- _Task requirements_
Please repeat word for word the line containing "[button] (1374, 102)" and every following line up to and including the last one below, pictures excluded.

(Stored records)

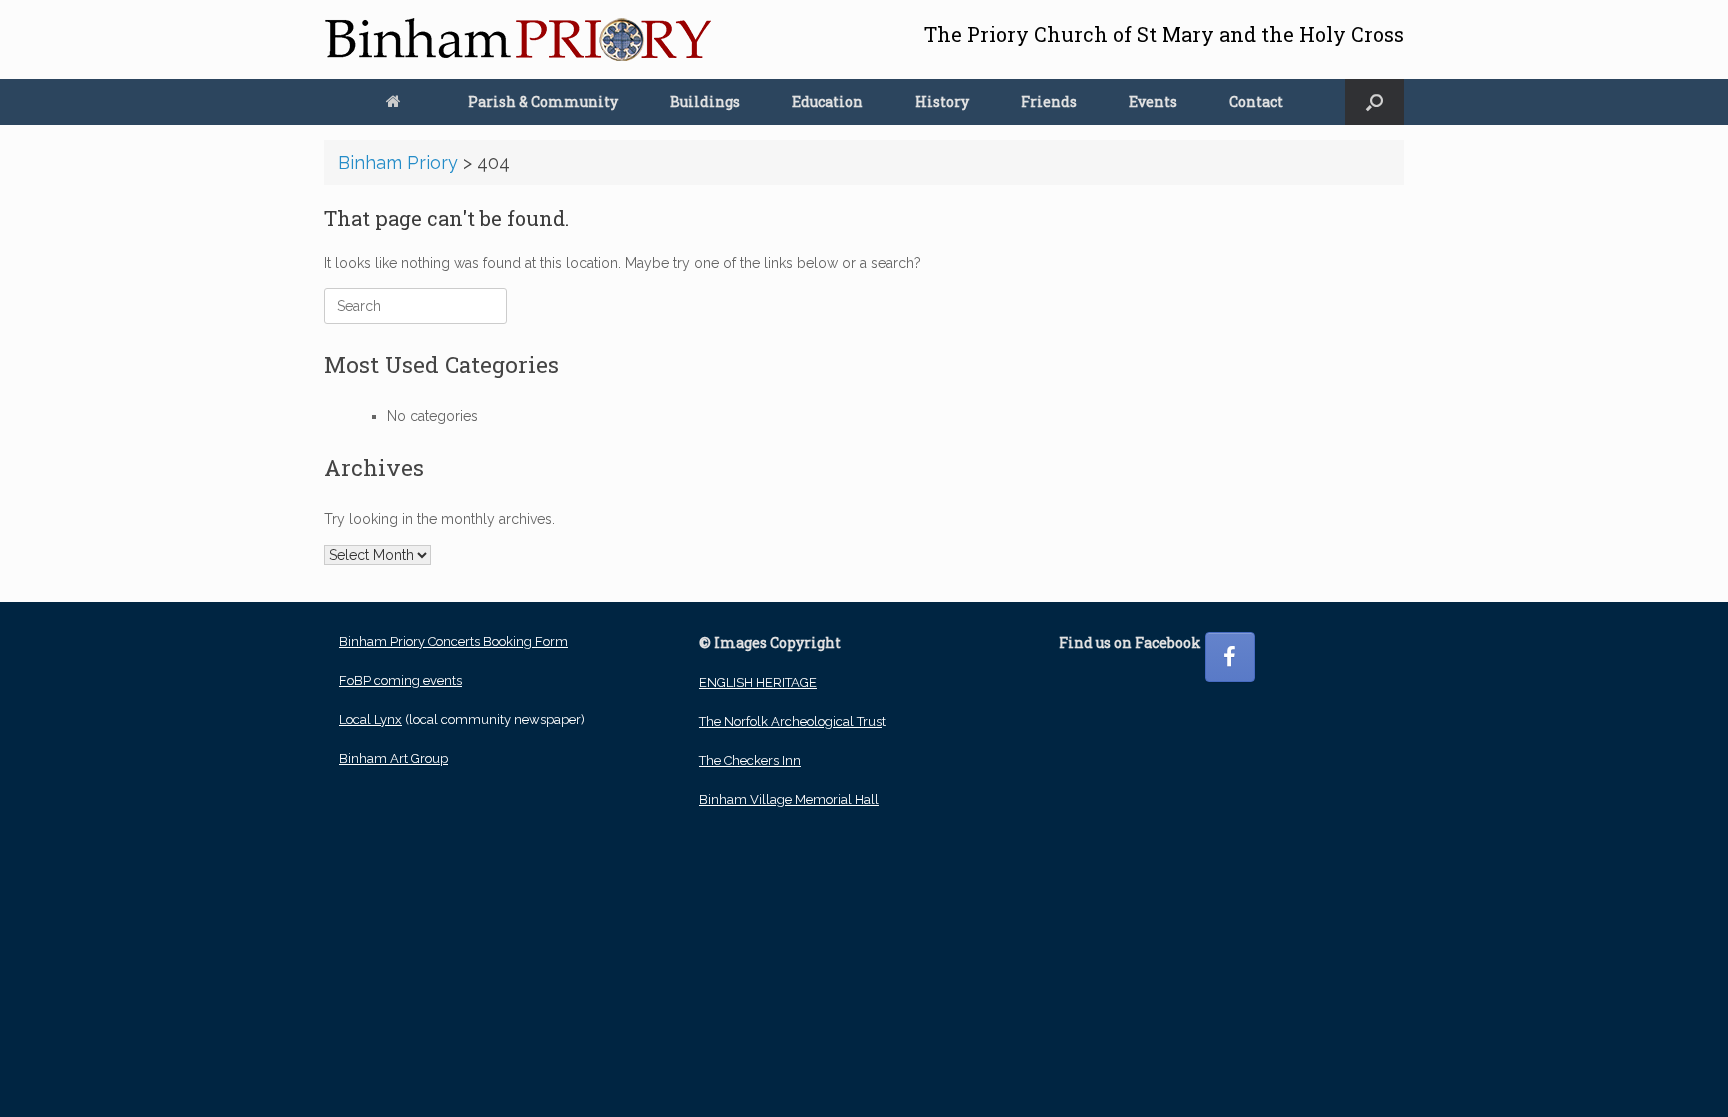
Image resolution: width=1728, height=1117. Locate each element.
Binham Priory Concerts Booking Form (453, 641)
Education (827, 101)
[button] (1374, 102)
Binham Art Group (393, 758)
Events (1153, 101)
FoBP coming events (400, 680)
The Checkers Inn (750, 760)
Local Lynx (370, 719)
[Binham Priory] (518, 39)
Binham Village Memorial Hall (789, 799)
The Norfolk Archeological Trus (790, 721)
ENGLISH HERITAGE (758, 682)
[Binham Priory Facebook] (1230, 657)
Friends (1049, 101)
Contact (1256, 101)
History (942, 101)
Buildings (705, 101)
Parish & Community (543, 101)
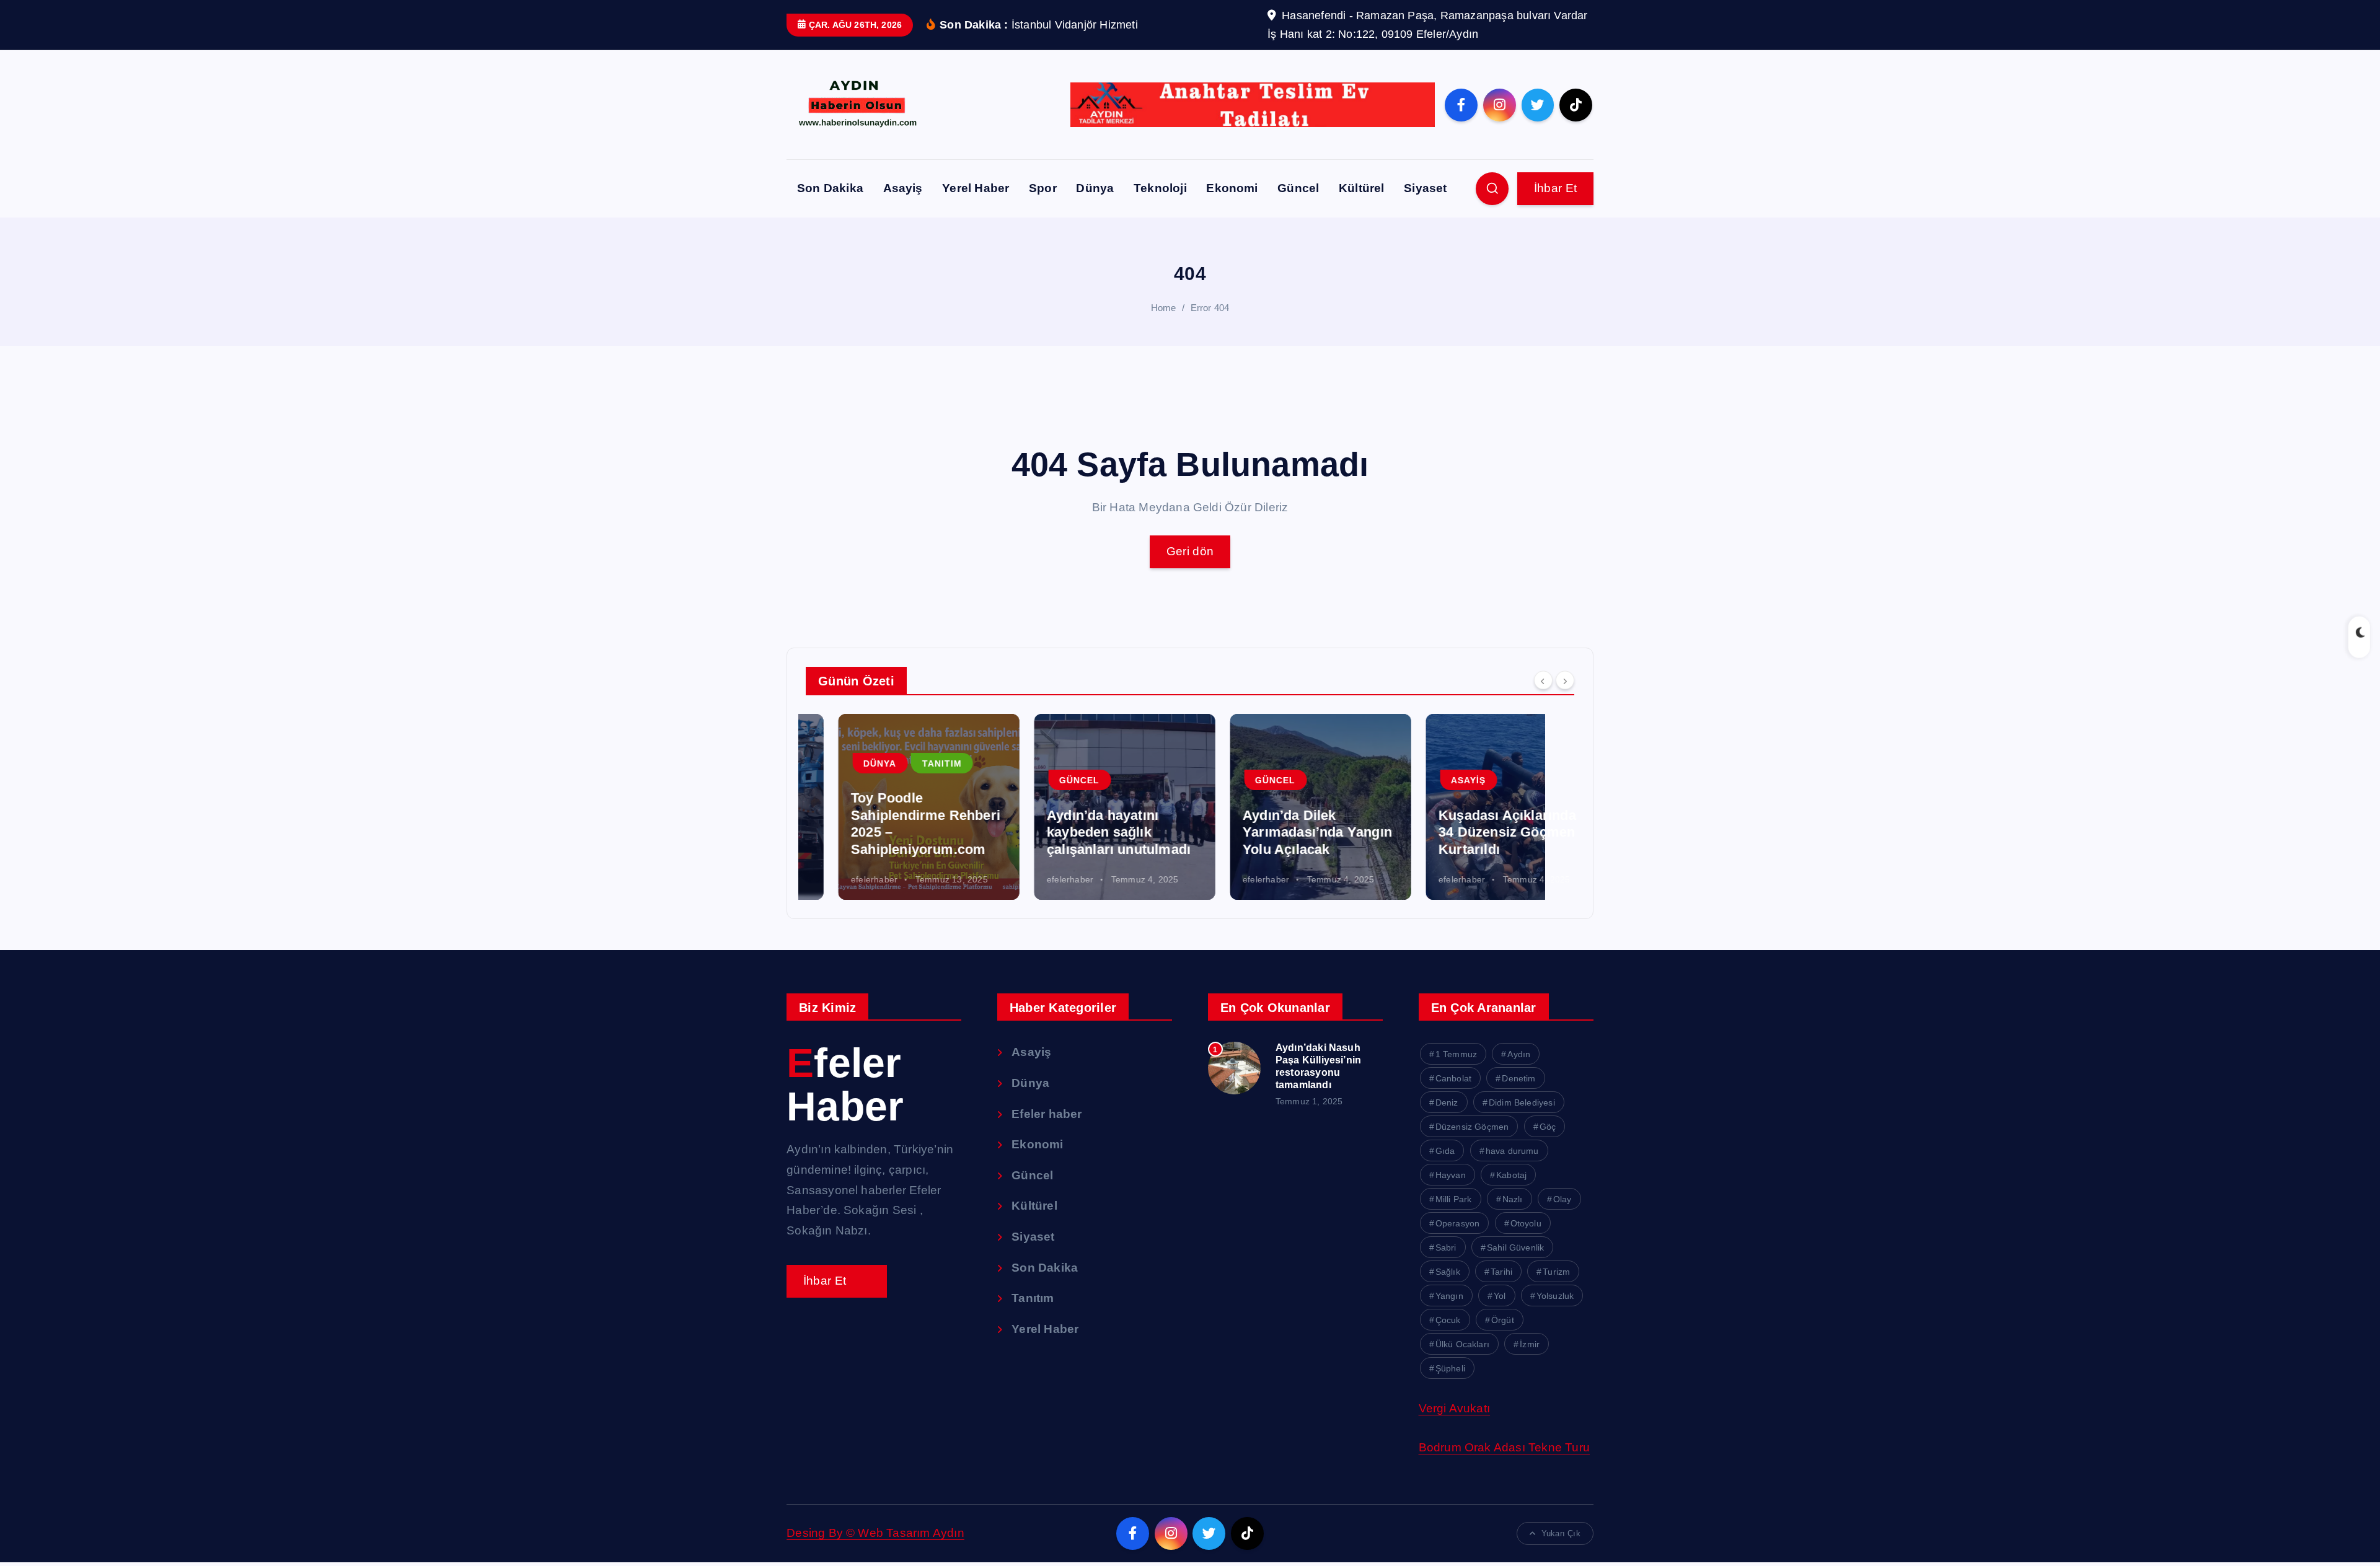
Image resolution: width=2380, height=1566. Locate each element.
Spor (1043, 188)
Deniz (1446, 1102)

- _Answer below_
[button] (1374, 102)
Binham Art Group (393, 758)
Events (1153, 101)
FoBP coming events (400, 680)
The Checkers Inn (750, 760)
Local Lynx (370, 719)
[Binham Priory] (518, 39)
Binham Village Memorial Hall (789, 799)
The Norfolk Archeological Trus (790, 721)
ENGLISH HERITAGE (758, 682)
[Binham Priory Facebook] (1230, 657)
Friends (1049, 101)
Contact (1256, 101)
History (942, 101)
Buildings (705, 101)
Parish & Community (543, 101)
Image resolution: width=2380, height=1566. Locate each element.
Spor (1043, 188)
Deniz (1446, 1102)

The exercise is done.